For treasury management teams, the stabilisation of financing markets — including lender willingness to extend maturities on legacy 2021–2022 deals, as observed in real estate capital markets — signals a broader thaw in credit availability. This has direct implications for fundraising strategies and recapitalisation decisions heading into H2 2026.

Structural Stress Beneath the Optimism: Consumer Debt and Macro Fragility

Beneath the deal activity, structural vulnerabilities persist. US credit card balances reached $1.27 trillion in early March 2026 — a figure that reflects sustained inflationary pressure on household and small business balance sheets. While this may appear distant from boardroom M&A discussions, it carries direct relevance for consumer-facing sector valuations, retail deal multiples, and the credit quality of mid-market targets with B2C exposure.

For financial advisory teams conducting due diligence, the macro stress in consumer credit warrants deeper scrutiny of working capital cycles, customer concentration, and revenue durability in any target operating in discretionary spending categories.
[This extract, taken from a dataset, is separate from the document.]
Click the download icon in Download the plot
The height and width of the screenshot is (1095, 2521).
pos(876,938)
Inflation-adjusted EBITDA normalisation is no longer optional — it is a baseline expectation from sophisticated acquirers and lenders alike.
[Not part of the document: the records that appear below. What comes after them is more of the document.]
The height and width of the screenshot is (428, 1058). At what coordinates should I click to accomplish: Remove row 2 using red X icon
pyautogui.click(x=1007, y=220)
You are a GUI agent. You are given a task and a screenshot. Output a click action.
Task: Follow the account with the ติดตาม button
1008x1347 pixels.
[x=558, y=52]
The parallel rise of fintech adoption for budgeting, cash flow management, and financial security — accelerating among both consumers and mid-market businesses — also signals a shift in how treasury and finance functions are being digitised. Acquirers evaluating mid-market targets should assess fintech integration maturity as both a risk factor and a value creation lever.
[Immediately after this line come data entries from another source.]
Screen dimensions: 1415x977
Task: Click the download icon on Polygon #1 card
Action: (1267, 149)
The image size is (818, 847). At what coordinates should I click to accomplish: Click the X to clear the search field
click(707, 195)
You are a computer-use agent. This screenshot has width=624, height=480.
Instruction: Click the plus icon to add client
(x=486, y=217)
Implications for Mid-Market Decision-Makers in 2026

The convergence of recovering valuations, accelerating sponsor activity, and stabilising financing creates a narrow but actionable window for mid-market businesses to pursue strategic transactions — whether as acquirers, targets, or capital-raising entities. Key priorities for leadership teams include:

  • Mandate readiness: Ensure financial statements, data rooms, and compliance documentation are current and audit-ready. Compressed timelines in competitive processes penalise unprepared sellers.
  • Regulatory pre-clearance planning: For any cross-border transaction with EU dimensions, engage legal counsel early on FSR notifications, merger control thresholds, and FDI screening timelines — these can add three to six months to deal execution.
  • Balance sheet discipline: With consumer debt stress a systemic signal, conservative leverage assumptions and robust stress-testing of financing structures will differentiate credible acquirers from opportunistic ones in lender conversations.
  • Fintech and digital infrastructure assessment: As part of any restructuring or integration planning, evaluate the target’s digital finance stack — from ERP systems to treasury automation — as a determinant of post-close value realisation.

Key Takeaway

The 2026 M&A environment offers genuine opportunity, but it rewards preparation over reaction. The surge in advisory fees and pipeline volume reflects pent-up demand meeting improved conditions — not a frictionless market. Mid-market executives who invest now in transaction readiness, regulatory intelligence, and disciplined capital allocation will be best positioned to capture value in a cycle that, by most credible forecasts, has meaningful runway ahead. The question is not whether deals will get done — it is whether your organisation is structured to lead them.